▸ **Problem requirements**: Copy every line of the data below without changing anything.

▸ **Data for this task**:
· · ·
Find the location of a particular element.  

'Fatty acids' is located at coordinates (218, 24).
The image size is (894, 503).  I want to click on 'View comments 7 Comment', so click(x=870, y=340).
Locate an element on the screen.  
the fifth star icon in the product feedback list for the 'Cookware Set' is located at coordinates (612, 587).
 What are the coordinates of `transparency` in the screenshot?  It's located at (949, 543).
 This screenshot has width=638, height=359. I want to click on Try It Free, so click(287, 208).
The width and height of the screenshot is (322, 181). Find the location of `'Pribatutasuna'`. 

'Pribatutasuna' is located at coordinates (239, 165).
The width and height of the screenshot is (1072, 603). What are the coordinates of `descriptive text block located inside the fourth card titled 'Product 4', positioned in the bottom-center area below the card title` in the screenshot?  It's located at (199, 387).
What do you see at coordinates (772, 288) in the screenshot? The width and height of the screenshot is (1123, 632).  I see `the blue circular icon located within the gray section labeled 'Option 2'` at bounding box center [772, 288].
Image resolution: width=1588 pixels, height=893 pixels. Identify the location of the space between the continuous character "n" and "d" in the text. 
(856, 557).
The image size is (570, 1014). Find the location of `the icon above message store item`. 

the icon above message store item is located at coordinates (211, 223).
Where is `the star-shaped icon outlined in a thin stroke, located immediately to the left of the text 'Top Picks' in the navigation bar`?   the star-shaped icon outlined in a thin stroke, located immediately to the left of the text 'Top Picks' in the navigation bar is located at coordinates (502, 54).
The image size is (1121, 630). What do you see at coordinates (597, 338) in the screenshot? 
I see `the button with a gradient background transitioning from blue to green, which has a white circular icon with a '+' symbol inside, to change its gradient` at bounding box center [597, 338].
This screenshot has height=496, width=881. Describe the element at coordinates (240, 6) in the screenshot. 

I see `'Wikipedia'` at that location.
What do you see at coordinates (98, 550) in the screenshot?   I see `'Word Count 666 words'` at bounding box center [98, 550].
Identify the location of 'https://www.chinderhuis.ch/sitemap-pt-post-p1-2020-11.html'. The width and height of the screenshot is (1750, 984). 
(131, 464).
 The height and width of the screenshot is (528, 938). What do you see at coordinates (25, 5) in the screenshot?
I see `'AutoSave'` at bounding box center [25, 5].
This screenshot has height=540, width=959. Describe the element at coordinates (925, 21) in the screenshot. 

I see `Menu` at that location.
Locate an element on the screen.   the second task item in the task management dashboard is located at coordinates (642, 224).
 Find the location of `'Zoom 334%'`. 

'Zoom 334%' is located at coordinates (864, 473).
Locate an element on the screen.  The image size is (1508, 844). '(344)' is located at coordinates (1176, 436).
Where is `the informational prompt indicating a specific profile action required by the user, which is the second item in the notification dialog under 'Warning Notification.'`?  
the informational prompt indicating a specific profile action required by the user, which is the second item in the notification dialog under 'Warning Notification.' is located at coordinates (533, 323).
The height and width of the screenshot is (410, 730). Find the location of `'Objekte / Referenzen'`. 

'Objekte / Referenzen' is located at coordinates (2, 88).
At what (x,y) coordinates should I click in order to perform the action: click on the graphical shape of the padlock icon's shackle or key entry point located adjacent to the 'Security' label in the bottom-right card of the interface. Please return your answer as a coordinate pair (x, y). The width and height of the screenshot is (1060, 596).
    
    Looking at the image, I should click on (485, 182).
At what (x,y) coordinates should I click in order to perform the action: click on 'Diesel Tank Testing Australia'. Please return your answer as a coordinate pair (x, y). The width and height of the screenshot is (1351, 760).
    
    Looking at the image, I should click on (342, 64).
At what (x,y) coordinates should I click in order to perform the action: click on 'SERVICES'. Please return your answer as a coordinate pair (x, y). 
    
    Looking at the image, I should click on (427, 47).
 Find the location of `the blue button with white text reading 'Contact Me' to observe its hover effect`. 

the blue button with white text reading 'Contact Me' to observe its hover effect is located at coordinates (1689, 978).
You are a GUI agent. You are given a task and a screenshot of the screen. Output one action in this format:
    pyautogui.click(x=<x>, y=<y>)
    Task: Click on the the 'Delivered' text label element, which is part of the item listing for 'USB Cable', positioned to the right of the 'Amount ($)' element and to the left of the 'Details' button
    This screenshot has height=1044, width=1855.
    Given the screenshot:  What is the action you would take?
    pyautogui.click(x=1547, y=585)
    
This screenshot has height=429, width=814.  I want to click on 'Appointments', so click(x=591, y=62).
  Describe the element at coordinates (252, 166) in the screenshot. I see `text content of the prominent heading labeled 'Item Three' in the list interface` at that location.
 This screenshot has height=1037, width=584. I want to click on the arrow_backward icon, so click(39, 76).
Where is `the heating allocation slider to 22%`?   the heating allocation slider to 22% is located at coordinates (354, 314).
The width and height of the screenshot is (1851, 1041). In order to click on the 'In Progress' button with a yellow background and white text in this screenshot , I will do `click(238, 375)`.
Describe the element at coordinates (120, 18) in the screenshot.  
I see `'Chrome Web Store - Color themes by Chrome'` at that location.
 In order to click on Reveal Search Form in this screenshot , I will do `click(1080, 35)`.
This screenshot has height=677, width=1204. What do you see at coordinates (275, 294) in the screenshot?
· · ·
▸ **Answer to the problem**:
Find the location of a particular element.  

'Fatty acids' is located at coordinates (218, 24).
The image size is (894, 503).  I want to click on 'View comments 7 Comment', so click(x=870, y=340).
Locate an element on the screen.  
the fifth star icon in the product feedback list for the 'Cookware Set' is located at coordinates (612, 587).
 What are the coordinates of `transparency` in the screenshot?  It's located at (949, 543).
 This screenshot has width=638, height=359. I want to click on Try It Free, so click(287, 208).
The width and height of the screenshot is (322, 181). Find the location of `'Pribatutasuna'`. 

'Pribatutasuna' is located at coordinates (239, 165).
The width and height of the screenshot is (1072, 603). What are the coordinates of `descriptive text block located inside the fourth card titled 'Product 4', positioned in the bottom-center area below the card title` in the screenshot?  It's located at (199, 387).
What do you see at coordinates (772, 288) in the screenshot? The width and height of the screenshot is (1123, 632).  I see `the blue circular icon located within the gray section labeled 'Option 2'` at bounding box center [772, 288].
Image resolution: width=1588 pixels, height=893 pixels. Identify the location of the space between the continuous character "n" and "d" in the text. 
(856, 557).
The image size is (570, 1014). Find the location of `the icon above message store item`. 

the icon above message store item is located at coordinates (211, 223).
Where is `the star-shaped icon outlined in a thin stroke, located immediately to the left of the text 'Top Picks' in the navigation bar`?   the star-shaped icon outlined in a thin stroke, located immediately to the left of the text 'Top Picks' in the navigation bar is located at coordinates (502, 54).
The image size is (1121, 630). What do you see at coordinates (597, 338) in the screenshot? 
I see `the button with a gradient background transitioning from blue to green, which has a white circular icon with a '+' symbol inside, to change its gradient` at bounding box center [597, 338].
This screenshot has height=496, width=881. Describe the element at coordinates (240, 6) in the screenshot. 

I see `'Wikipedia'` at that location.
What do you see at coordinates (98, 550) in the screenshot?   I see `'Word Count 666 words'` at bounding box center [98, 550].
Identify the location of 'https://www.chinderhuis.ch/sitemap-pt-post-p1-2020-11.html'. The width and height of the screenshot is (1750, 984). 
(131, 464).
 The height and width of the screenshot is (528, 938). What do you see at coordinates (25, 5) in the screenshot?
I see `'AutoSave'` at bounding box center [25, 5].
This screenshot has height=540, width=959. Describe the element at coordinates (925, 21) in the screenshot. 

I see `Menu` at that location.
Locate an element on the screen.   the second task item in the task management dashboard is located at coordinates (642, 224).
 Find the location of `'Zoom 334%'`. 

'Zoom 334%' is located at coordinates (864, 473).
Locate an element on the screen.  The image size is (1508, 844). '(344)' is located at coordinates (1176, 436).
Where is `the informational prompt indicating a specific profile action required by the user, which is the second item in the notification dialog under 'Warning Notification.'`?  
the informational prompt indicating a specific profile action required by the user, which is the second item in the notification dialog under 'Warning Notification.' is located at coordinates (533, 323).
The height and width of the screenshot is (410, 730). Find the location of `'Objekte / Referenzen'`. 

'Objekte / Referenzen' is located at coordinates (2, 88).
At what (x,y) coordinates should I click in order to perform the action: click on the graphical shape of the padlock icon's shackle or key entry point located adjacent to the 'Security' label in the bottom-right card of the interface. Please return your answer as a coordinate pair (x, y). The width and height of the screenshot is (1060, 596).
    
    Looking at the image, I should click on (485, 182).
At what (x,y) coordinates should I click in order to perform the action: click on 'Diesel Tank Testing Australia'. Please return your answer as a coordinate pair (x, y). The width and height of the screenshot is (1351, 760).
    
    Looking at the image, I should click on (342, 64).
At what (x,y) coordinates should I click in order to perform the action: click on 'SERVICES'. Please return your answer as a coordinate pair (x, y). 
    
    Looking at the image, I should click on (427, 47).
 Find the location of `the blue button with white text reading 'Contact Me' to observe its hover effect`. 

the blue button with white text reading 'Contact Me' to observe its hover effect is located at coordinates (1689, 978).
You are a GUI agent. You are given a task and a screenshot of the screen. Output one action in this format:
    pyautogui.click(x=<x>, y=<y>)
    Task: Click on the the 'Delivered' text label element, which is part of the item listing for 'USB Cable', positioned to the right of the 'Amount ($)' element and to the left of the 'Details' button
    This screenshot has height=1044, width=1855.
    Given the screenshot:  What is the action you would take?
    pyautogui.click(x=1547, y=585)
    
This screenshot has height=429, width=814.  I want to click on 'Appointments', so click(x=591, y=62).
  Describe the element at coordinates (252, 166) in the screenshot. I see `text content of the prominent heading labeled 'Item Three' in the list interface` at that location.
 This screenshot has height=1037, width=584. I want to click on the arrow_backward icon, so click(39, 76).
Where is `the heating allocation slider to 22%`?   the heating allocation slider to 22% is located at coordinates (354, 314).
The width and height of the screenshot is (1851, 1041). In order to click on the 'In Progress' button with a yellow background and white text in this screenshot , I will do `click(238, 375)`.
Describe the element at coordinates (120, 18) in the screenshot.  
I see `'Chrome Web Store - Color themes by Chrome'` at that location.
 In order to click on Reveal Search Form in this screenshot , I will do `click(1080, 35)`.
This screenshot has height=677, width=1204. What do you see at coordinates (275, 294) in the screenshot?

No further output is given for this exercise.